• _Exercise data_:
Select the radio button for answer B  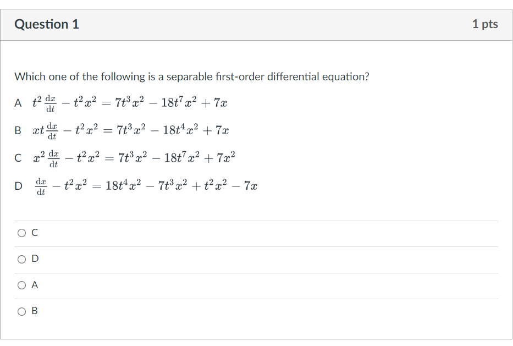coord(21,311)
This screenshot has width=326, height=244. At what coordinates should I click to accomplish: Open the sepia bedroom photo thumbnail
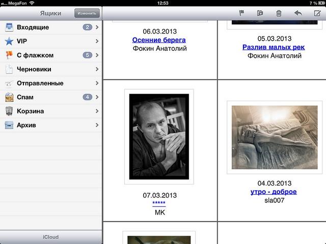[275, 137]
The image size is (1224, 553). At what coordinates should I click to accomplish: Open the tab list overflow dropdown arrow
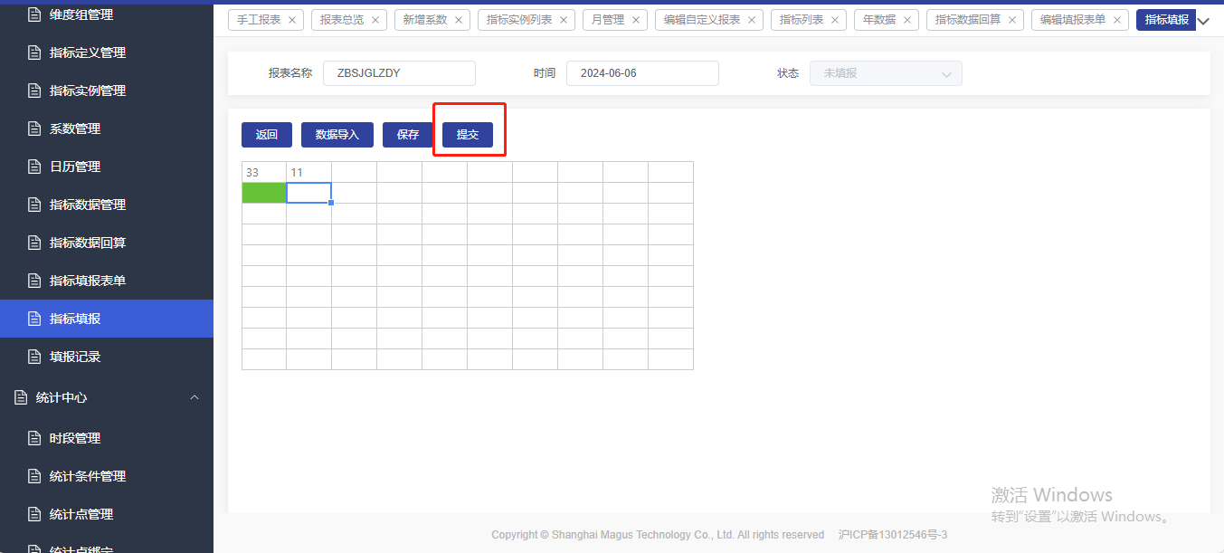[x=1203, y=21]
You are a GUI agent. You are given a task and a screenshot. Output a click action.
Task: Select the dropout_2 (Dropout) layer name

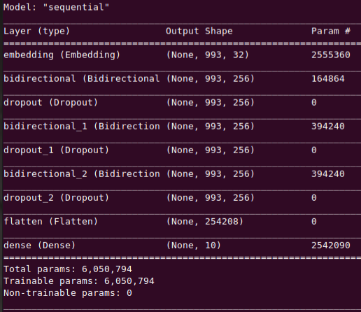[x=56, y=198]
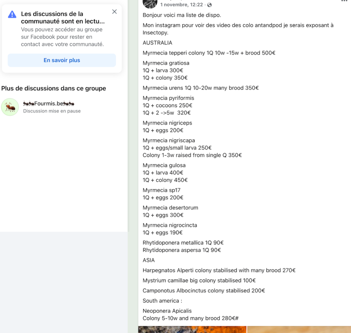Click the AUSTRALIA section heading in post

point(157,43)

• _Required action_:
From the line that contains "The image size" to the last line of the records above, copy each line exactly, both ends included, and leave the pictures out.

• _Solution to this problem_:
The image size is (1224, 553). At what coordinates should I click to accomplish: Open the tab list overflow dropdown arrow
[x=1203, y=21]
You are a GUI agent. You are given a task and a screenshot. Output a click action.
Task: Select the dropout_2 (Dropout) layer name

[x=56, y=198]
Click the AUSTRALIA section heading in post

point(157,43)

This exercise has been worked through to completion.